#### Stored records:
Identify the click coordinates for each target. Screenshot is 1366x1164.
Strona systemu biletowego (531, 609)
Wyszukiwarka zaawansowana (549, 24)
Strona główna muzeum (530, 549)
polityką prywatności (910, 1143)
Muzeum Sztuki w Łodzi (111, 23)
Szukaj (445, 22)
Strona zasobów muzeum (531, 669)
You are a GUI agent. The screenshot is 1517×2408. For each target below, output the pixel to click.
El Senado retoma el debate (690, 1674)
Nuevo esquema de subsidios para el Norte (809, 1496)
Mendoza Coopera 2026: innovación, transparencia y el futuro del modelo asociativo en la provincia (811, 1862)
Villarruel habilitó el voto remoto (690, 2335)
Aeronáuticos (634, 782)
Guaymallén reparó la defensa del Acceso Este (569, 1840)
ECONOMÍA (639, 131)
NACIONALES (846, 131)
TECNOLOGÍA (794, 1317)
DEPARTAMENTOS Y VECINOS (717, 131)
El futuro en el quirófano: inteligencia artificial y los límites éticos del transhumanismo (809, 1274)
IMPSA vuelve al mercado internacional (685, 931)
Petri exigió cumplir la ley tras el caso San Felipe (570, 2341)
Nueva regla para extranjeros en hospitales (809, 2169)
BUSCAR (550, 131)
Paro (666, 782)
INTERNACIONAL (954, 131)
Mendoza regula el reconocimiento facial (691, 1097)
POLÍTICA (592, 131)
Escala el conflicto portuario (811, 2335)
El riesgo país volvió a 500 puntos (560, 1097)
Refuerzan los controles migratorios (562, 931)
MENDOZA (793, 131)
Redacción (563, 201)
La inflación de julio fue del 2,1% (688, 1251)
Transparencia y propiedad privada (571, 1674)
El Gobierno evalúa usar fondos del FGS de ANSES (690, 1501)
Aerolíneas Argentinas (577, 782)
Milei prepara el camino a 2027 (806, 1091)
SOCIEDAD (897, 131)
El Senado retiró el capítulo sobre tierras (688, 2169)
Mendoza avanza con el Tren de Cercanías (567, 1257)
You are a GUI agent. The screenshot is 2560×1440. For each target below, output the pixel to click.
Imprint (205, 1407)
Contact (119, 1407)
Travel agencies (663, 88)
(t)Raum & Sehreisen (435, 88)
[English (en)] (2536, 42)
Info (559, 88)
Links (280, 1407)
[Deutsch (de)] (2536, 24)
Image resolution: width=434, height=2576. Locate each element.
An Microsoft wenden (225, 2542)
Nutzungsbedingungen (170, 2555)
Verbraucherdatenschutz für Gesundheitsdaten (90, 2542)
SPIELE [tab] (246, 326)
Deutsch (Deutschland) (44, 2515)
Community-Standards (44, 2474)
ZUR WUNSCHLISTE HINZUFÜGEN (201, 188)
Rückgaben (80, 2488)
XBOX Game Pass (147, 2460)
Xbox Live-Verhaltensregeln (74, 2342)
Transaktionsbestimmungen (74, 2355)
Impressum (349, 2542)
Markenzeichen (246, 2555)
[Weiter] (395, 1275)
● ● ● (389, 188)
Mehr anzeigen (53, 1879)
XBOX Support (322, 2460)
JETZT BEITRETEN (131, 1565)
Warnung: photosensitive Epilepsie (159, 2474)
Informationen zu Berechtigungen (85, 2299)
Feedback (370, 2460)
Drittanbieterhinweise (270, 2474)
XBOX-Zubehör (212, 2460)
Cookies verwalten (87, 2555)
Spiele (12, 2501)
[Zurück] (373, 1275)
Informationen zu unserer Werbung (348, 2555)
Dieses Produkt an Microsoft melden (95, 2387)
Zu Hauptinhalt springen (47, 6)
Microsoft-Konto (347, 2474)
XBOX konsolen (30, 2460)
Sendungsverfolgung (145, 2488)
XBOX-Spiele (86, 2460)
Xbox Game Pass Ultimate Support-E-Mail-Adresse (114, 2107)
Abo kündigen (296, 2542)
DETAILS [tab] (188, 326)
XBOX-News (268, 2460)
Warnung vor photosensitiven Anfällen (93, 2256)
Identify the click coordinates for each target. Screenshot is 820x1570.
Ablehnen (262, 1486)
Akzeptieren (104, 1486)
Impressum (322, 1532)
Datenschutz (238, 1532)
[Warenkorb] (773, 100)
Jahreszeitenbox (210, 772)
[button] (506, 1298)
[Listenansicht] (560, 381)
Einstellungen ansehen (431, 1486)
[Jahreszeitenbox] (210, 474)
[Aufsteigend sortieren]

#### What to work on:
Using the entries above, output exactly the lines between the line holding "Szukaj (445, 22)" and the line holding "Refuerzan los controles", end lines included, and nothing more.

#### Your solution:
Szukaj (445, 22)
Strona zasobów muzeum (531, 669)
You are a GUI agent. The screenshot is 1517×2408. For each target below, output the pixel to click.
El Senado retoma el debate (690, 1674)
Nuevo esquema de subsidios para el Norte (809, 1496)
Mendoza Coopera 2026: innovación, transparencia y el futuro del modelo asociativo en la provincia (811, 1862)
Villarruel habilitó el voto remoto (690, 2335)
Aeronáuticos (634, 782)
Guaymallén reparó la defensa del Acceso Este (569, 1840)
ECONOMÍA (639, 131)
NACIONALES (846, 131)
TECNOLOGÍA (794, 1317)
DEPARTAMENTOS Y VECINOS (717, 131)
El futuro en el quirófano: inteligencia artificial y los límites éticos del transhumanismo (809, 1274)
IMPSA vuelve al mercado internacional (685, 931)
Petri exigió cumplir la ley tras el caso San Felipe (570, 2341)
Nueva regla para extranjeros en hospitales (809, 2169)
BUSCAR (550, 131)
Paro (666, 782)
INTERNACIONAL (954, 131)
Mendoza regula el reconocimiento facial (691, 1097)
POLÍTICA (592, 131)
Escala el conflicto portuario (811, 2335)
El riesgo país volvió a 500 puntos (560, 1097)
Refuerzan los controles migratorios (562, 931)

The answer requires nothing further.